Nefsin Yaratılışı..

Allâh'u Teâlâ ne zaman ki nefsi yarattı;ona sordu:
"Ey nefis!Bildin mi, ben kimim ve sen kimsin?"
Nefis: "Sen sensin, ben de benim" diye cevap verdi.

İşte nefis o zamandan beri Allâh'u Teâlâ’nın huzurunda senlik benlik davasında bulundu,
hâlâ da bu davayı bırakmamıştır..

Allâh'u Teâlâ bunun üzerine nefse hışım etti. O hışmın pırıltısından cehennem yaratıldı.
Allâh'u Teâlâ’nın emri ile cehennem 3 bin sene yakıldı. Öylesine karardı ki cehennemin içinde
göz gözü görmez hale geldi ve iyice ısındı.
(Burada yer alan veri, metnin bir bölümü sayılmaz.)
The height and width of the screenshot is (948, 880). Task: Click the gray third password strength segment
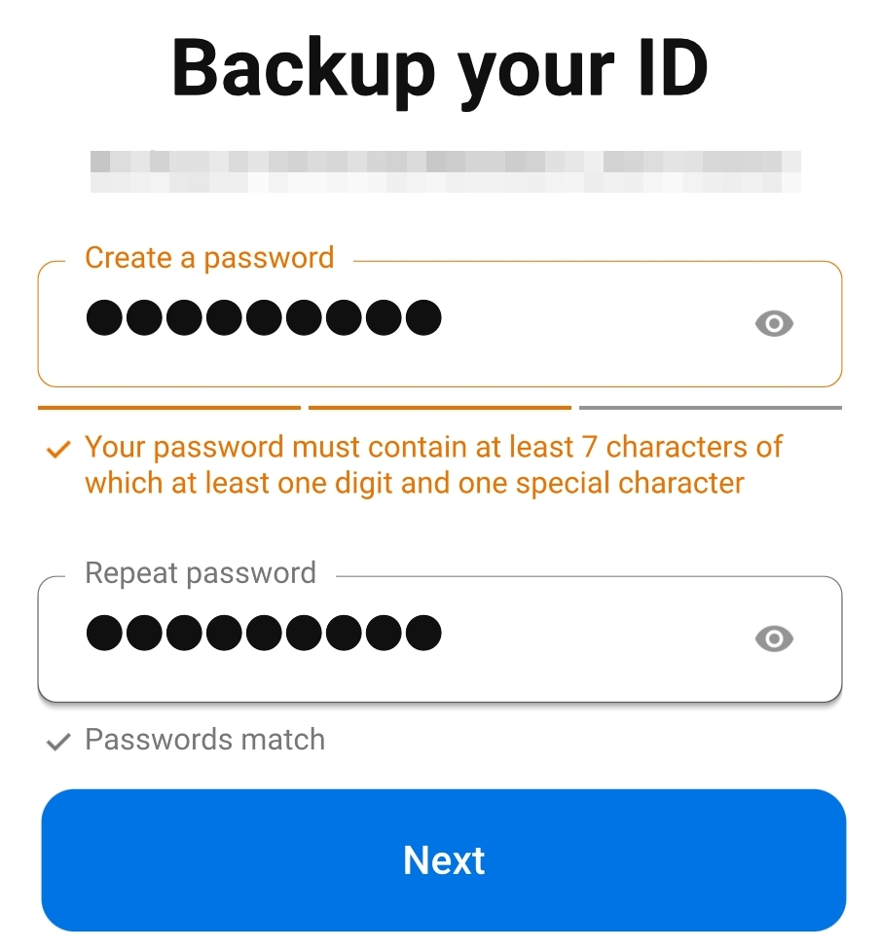click(x=710, y=408)
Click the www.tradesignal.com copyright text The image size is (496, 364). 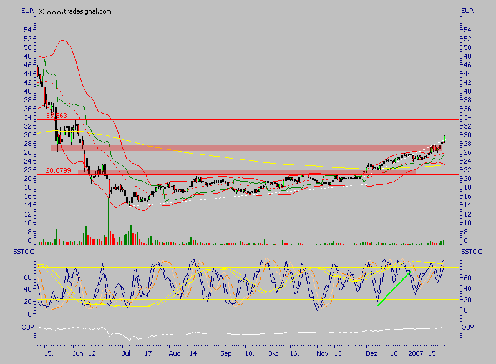(x=75, y=11)
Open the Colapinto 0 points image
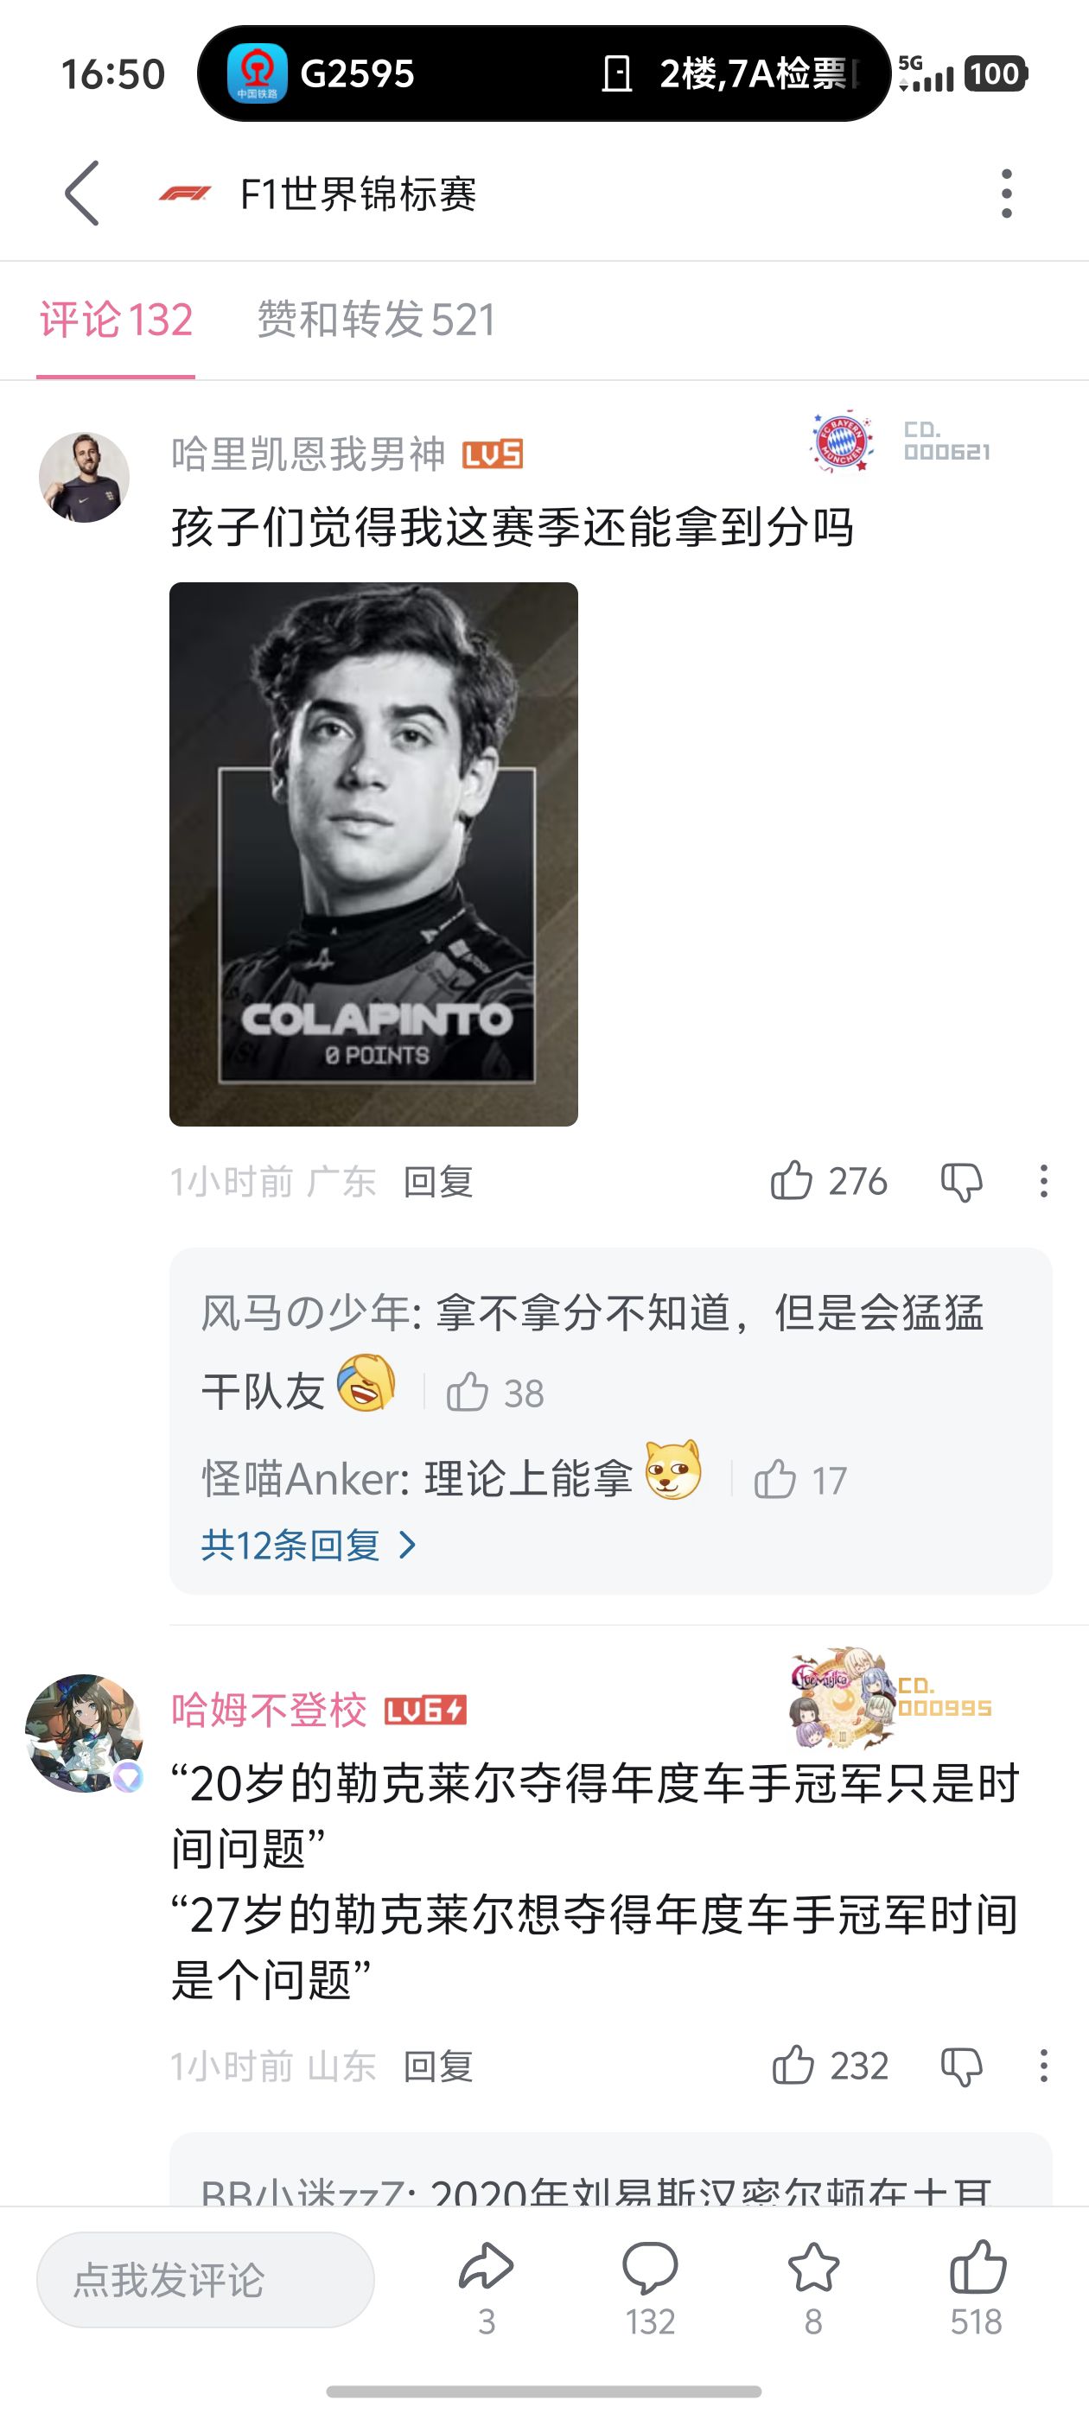This screenshot has width=1089, height=2419. pyautogui.click(x=373, y=854)
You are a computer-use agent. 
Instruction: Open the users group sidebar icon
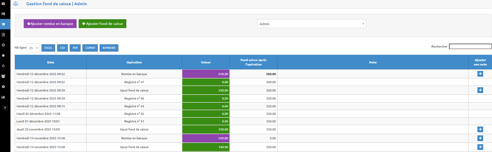coord(3,76)
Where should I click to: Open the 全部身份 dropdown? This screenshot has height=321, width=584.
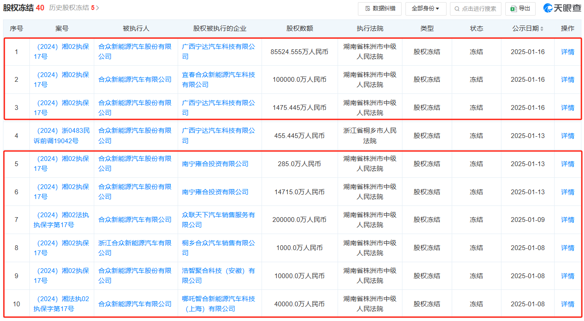426,9
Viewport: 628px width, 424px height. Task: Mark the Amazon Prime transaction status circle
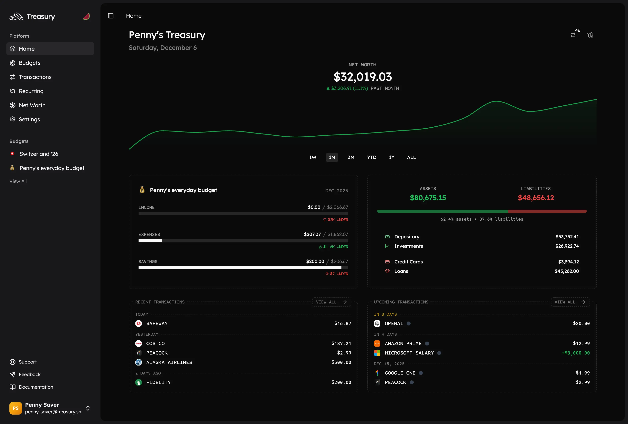pyautogui.click(x=427, y=343)
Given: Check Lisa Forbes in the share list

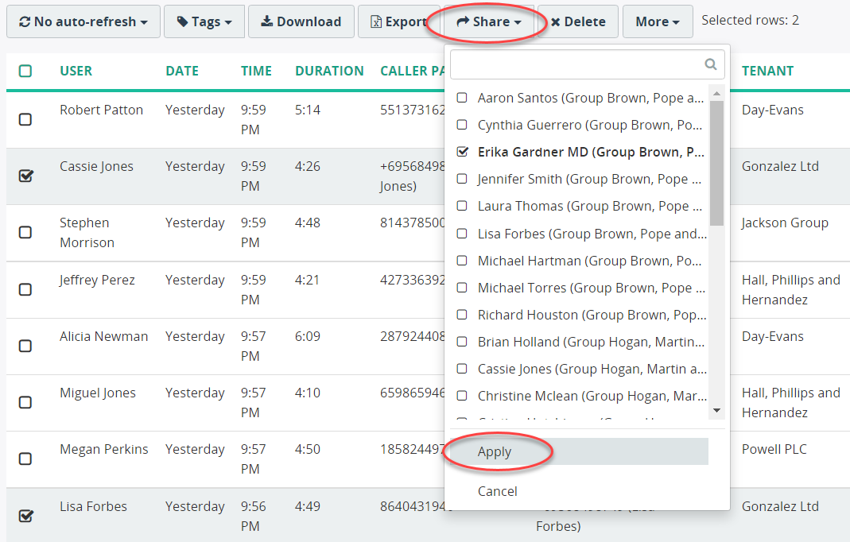Looking at the screenshot, I should tap(462, 234).
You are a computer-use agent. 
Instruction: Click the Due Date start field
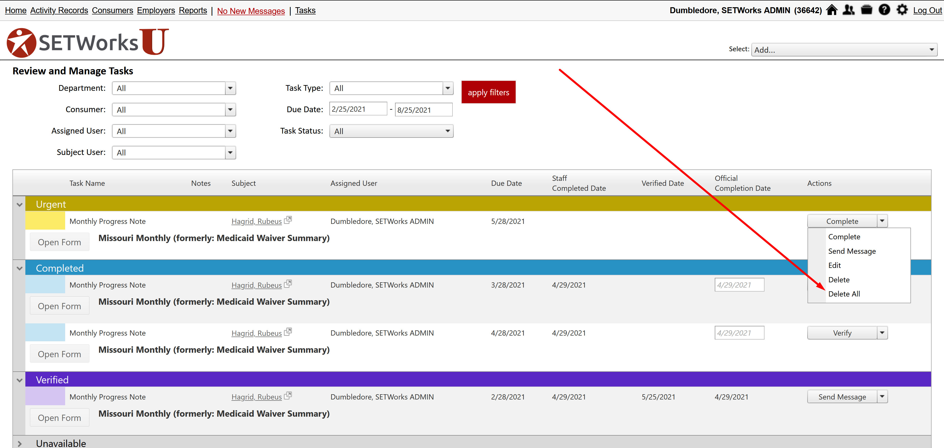pyautogui.click(x=358, y=109)
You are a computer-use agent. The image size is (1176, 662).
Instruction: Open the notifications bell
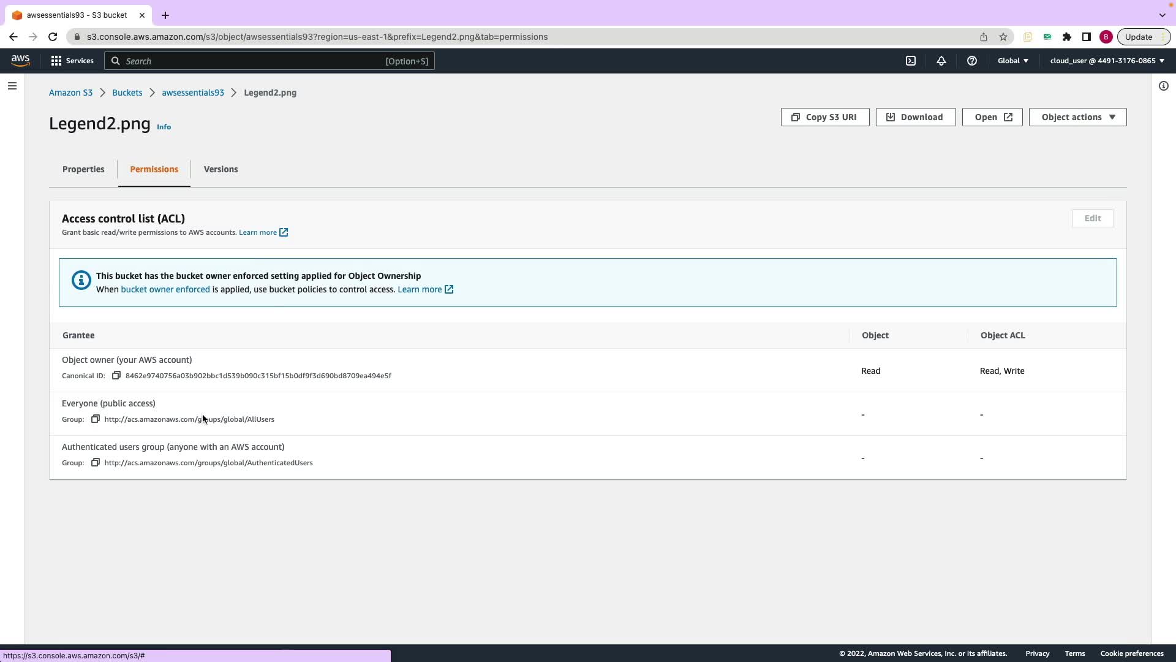(941, 61)
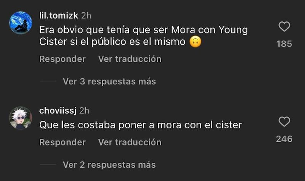
Task: Open the choviissj username link
Action: (x=58, y=111)
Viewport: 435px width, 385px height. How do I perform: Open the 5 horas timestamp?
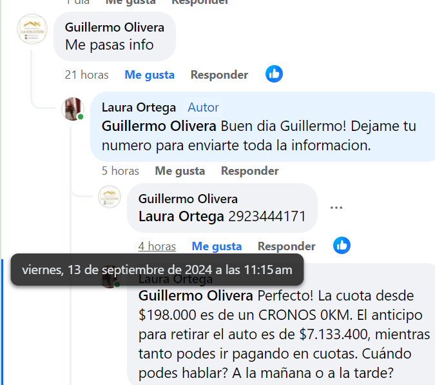click(120, 171)
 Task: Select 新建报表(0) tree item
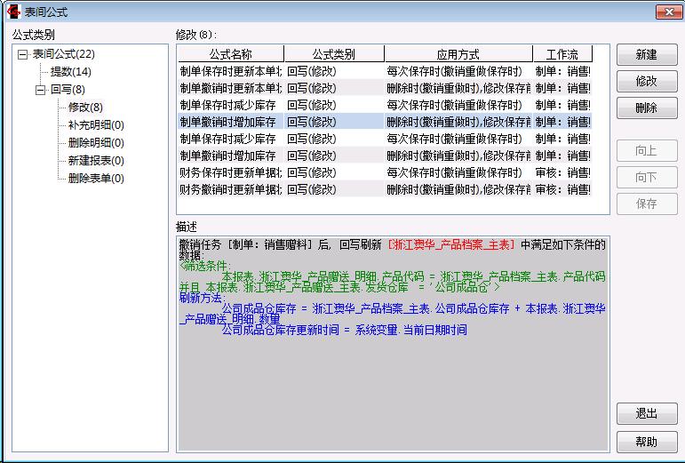[x=95, y=161]
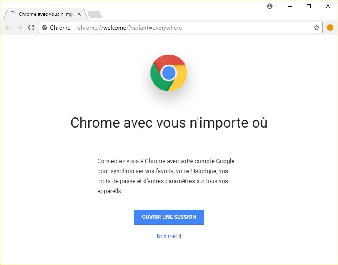338x265 pixels.
Task: View site information via Chrome icon in address bar
Action: coord(45,28)
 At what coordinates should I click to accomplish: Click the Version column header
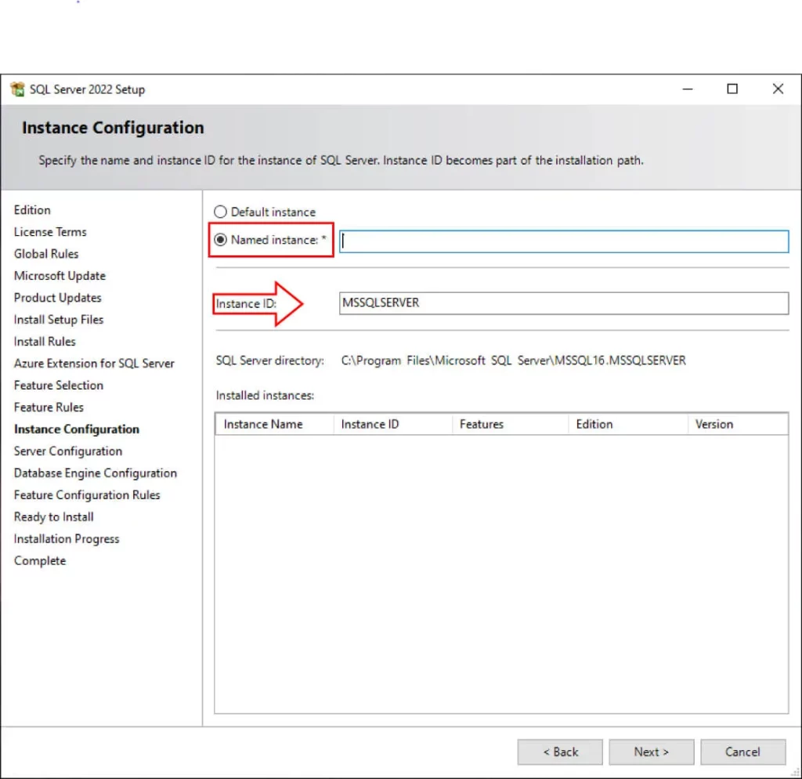point(713,424)
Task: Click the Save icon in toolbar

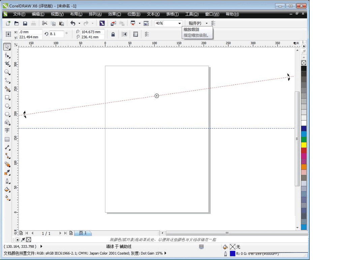Action: pyautogui.click(x=25, y=23)
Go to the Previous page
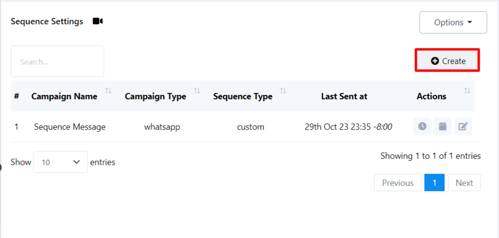Image resolution: width=499 pixels, height=238 pixels. tap(398, 183)
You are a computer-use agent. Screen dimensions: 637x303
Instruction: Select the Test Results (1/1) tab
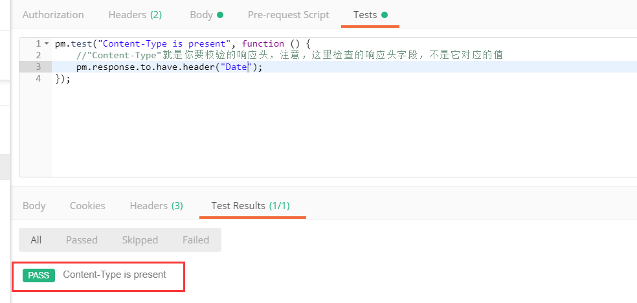(x=250, y=205)
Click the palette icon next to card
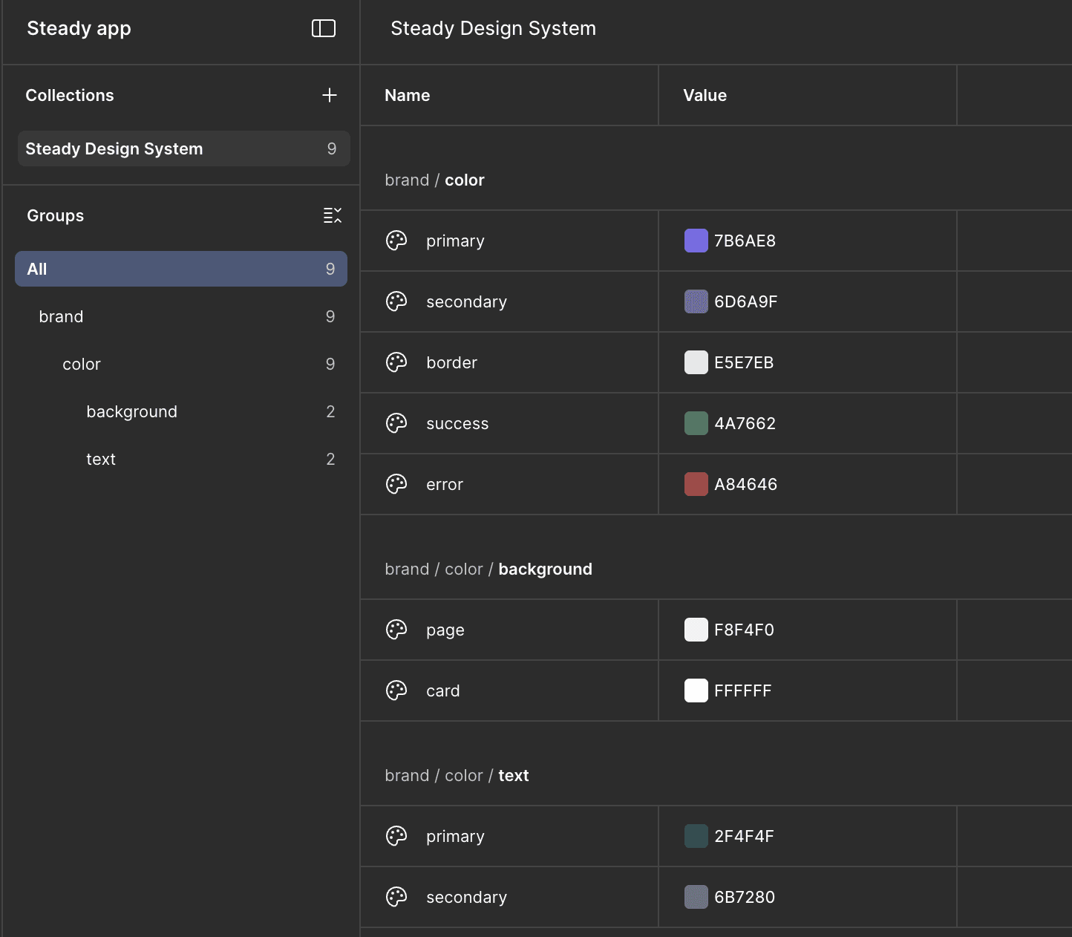1072x937 pixels. coord(396,690)
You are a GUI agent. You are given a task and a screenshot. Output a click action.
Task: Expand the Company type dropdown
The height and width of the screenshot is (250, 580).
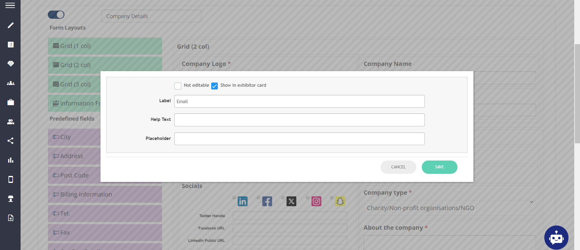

Allâh'u Teâlâ’nın emri ile nefs, cehenneme atıldı. İyice yandıktan sonra çıkarılıp
Allâh'u Teâlâ’nın huzuruna getirildi ve soruldu:

"Ey nefis! Sen kimsin, ben kimim?"

Nefis: "ben benim, sen de sensin" diye cevap verdi.

Allâh'u Teâlâ bin yıl daha cehennemde yakılmasını emretti.

Tekrar çıkardılar ve kendisine sordular. Yine aynı cevabını verdi.

Allâh'u Teâlâ’nın emri ile bin yıl daha cehennemde yakıldı.
Böylece nefs-i emmâre toplam 3 bin yıl cehennemde yandı ve senlik-benlik davasınından vazgeçmedi.

Bunun üzerine Allâh'u Teâlâ "nefsin gıdasının kesilmesi" emrini verdi.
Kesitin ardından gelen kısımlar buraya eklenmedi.